Competency based curriculum has been adopted in most educational institutions. Competency based education describes progression through training. Students demonstrate ability to perform certain tasks. Competence-based curriculum ensures a relevant workforce that would be responsive to health needs because a set of defined competencies are derived from the health system landscape and demands.

“..The new approach forces educators to focus on individual skills. Student is given the necessary attention”

“.Competency based makes students ready for work..”

4.4.3. Theme 3: Clinical Learning Environment

The clinical learning environment is with more challenges. Shortage of registered nurses to teach students and lack of learning resources were reported. Lack of faculty support to clinical nurses was identified as a cause of poor attitude of nurses towards students, ineffective clinical assessments and poor attitude of students towards patients. However, findings of the study reported innovative approaches to ensure effective clinical learning environment. NEPI established clinical model teaching wards at selected hospitals. The idea of the teaching wards is to provide students with an ideal clinical learning environment with adequate resources and trained preceptors.
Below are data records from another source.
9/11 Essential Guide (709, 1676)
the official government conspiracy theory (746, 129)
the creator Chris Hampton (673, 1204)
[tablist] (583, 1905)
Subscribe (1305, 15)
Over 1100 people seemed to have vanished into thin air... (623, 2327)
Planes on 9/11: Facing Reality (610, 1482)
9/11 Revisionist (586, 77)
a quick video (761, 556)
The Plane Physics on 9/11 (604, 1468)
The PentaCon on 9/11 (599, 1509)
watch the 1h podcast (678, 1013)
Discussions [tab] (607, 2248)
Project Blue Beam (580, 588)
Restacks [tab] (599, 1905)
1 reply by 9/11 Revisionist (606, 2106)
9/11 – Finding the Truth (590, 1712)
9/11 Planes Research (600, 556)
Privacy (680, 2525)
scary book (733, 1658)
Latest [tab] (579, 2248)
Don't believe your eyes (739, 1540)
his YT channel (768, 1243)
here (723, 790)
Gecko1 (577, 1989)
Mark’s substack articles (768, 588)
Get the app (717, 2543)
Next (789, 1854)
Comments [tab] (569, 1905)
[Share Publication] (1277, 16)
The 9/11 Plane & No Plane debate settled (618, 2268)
“…The model wards have the necessary procedure manuals, practice guidelines which are not there in non-model wards”.

There is an overcrowding of students. Participants indicated that much as educational institutions have doubled their intakes, clinical learning sites remained the same. This necessitated establishment of clinical audit teams to ensure coordinated clinical allocations.

“ ..Colleges jointly plan student placement to avoid congestion”.

4.4.4. Themes 4: Regulation

A quest for educational institutions that train NMTs to partner with universities in order to develop and offer pre-service programs at registered nurse level, is also growing. Consequently, the Nurses and Midwives Council of Malawi regulation demands a university bachelor’s degree as a minimum qualification to teach registered nurses. Increasing number of educational institutions to train nurses at registered nurse level will improve service delivery. Registered nurses are equipped with analytical and critical thinking skills.

“.. Our college is developing a registered nurse program. This will need our lecturers to have a minimum of master degree.

NMCM introduced accreditation system for educational institutions. Accreditation system facilitates educational institutions to work towards acceptable standards. The council also conduct supportive supervision to educational institutions. Nursing education should strive to maintain quality of its graduates in order to guarantee public safety.

“ ..All colleges are expected to be accredited for them to be licenced to train nursing. This controls quality”.

NMCM also regulate content to be taught at various levels and programs. Participants highlighted that the scope of practice is relevant for each cadre. There has been capacity building of various committees of the council in areas like quality assurance, monitoring and evaluation, testing and measurements.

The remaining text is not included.